We've confirmed that all systems are back to normal with no customer impact as of 09/05, 04:40 UTC. Our logs show the incident started on 09/03, 20:30 UTC and that during the 32 hours and 10 minutes that it took to resolve the issue some customers may have experienced intermittent data latency and alert activation.
Root Cause: The failure was due to a backend dependency which became unhealthy.
Incident Timeline: 32 Hours & 10 minutes - 09/03, 20:30 UTC through 09/05, 04:40 UTC
We understand that customers rely on Azure Log Analytics as a critical service and apologize for any impact this incident caused.

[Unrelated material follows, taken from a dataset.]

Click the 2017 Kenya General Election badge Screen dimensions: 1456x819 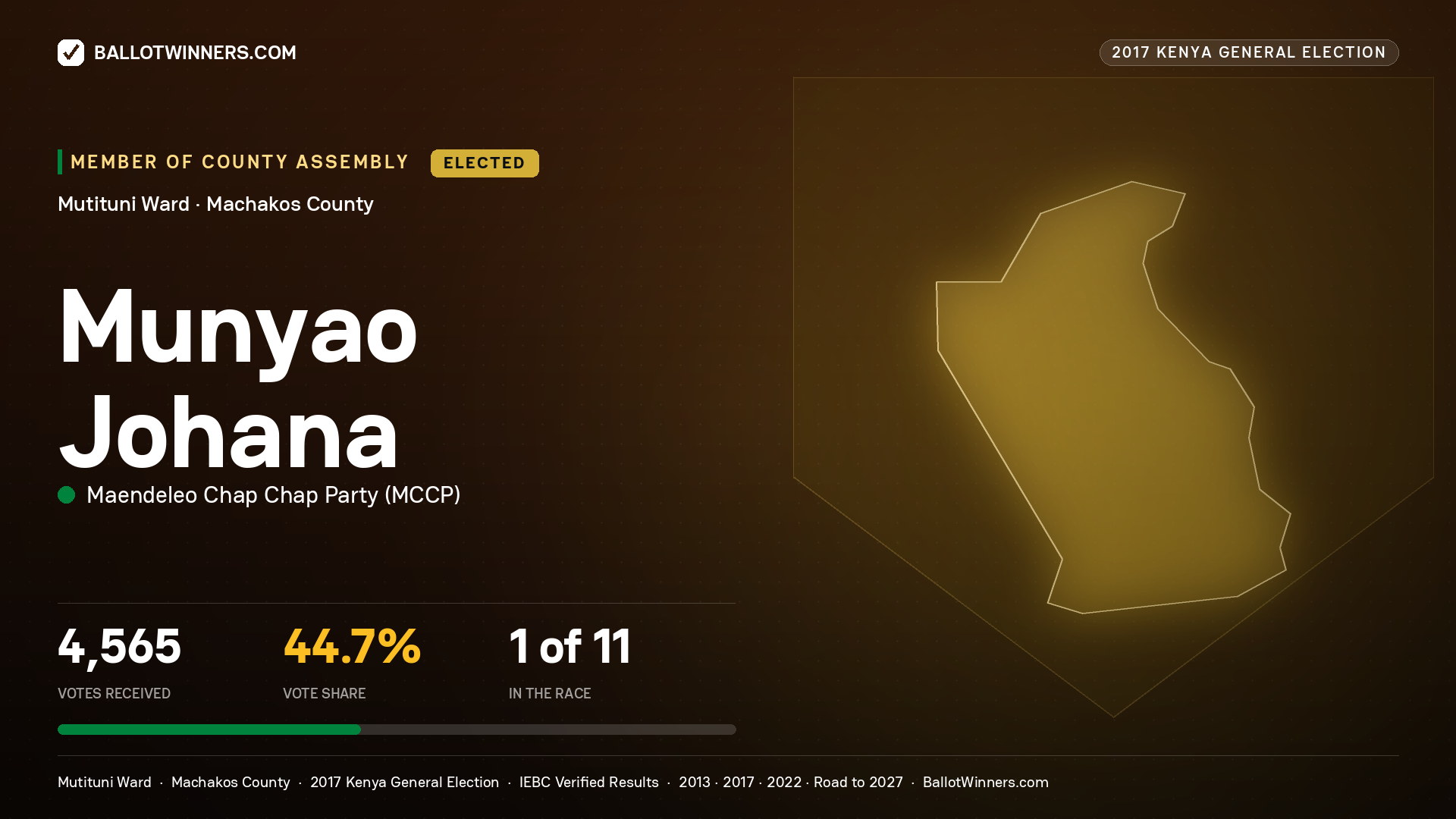pos(1249,52)
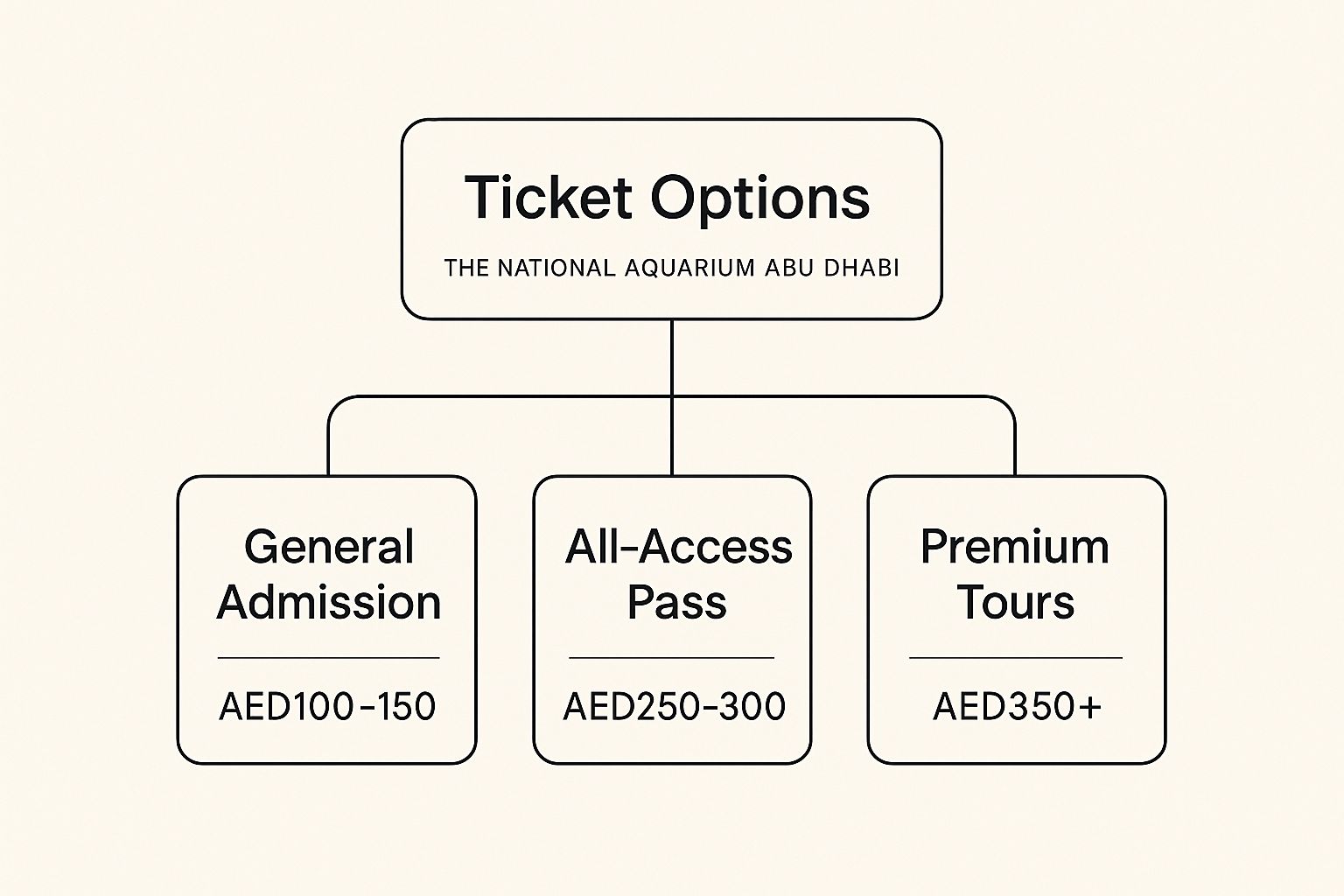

Update: Sunday, 05 September 2021 04:04 UTC
Backlogged data continues to be drained. Customers will continue to see intermittent delayed data and incorrect alert activation. We expect that the remaining backlogged data will be completely ingested by 9/5 at 06:30 UTC.
Next Update: Before 09/05 07:00 UTC
Update: Sunday, 05 September 2021 01:04 UTC
The Log Analytics ingestion team has now fully recovered the problematic back end cluster and has scaled out even more in order to drain the queue of backlogged data as quickly as possible. Customers will continue to see intermittent delayed data and incorrect alert activation.
Next Update: Before 09/05 04:30 UTC
Update: Saturday, 04 September 2021 22:16 UTC
The Log Analytics ingestion team continues to mitigate the incident and the backlog in the data continues to drain.
Next Update: Before 09/05 01:30 UTC
Update: Saturday, 04 September 2021 18:38 UTC
Root cause has been isolated to the failure of a back end compute cluster which caused incoming data to queue up and not be processed. To address this issue we restarted the cluster. Ingestion is now working as expected and the backlog of data is now draining. However, because there is a large amount of backlogged data, some customers will continue to experience data latency and incorrect alert activation. We estimate several hours before all the backlogged data has been ingested.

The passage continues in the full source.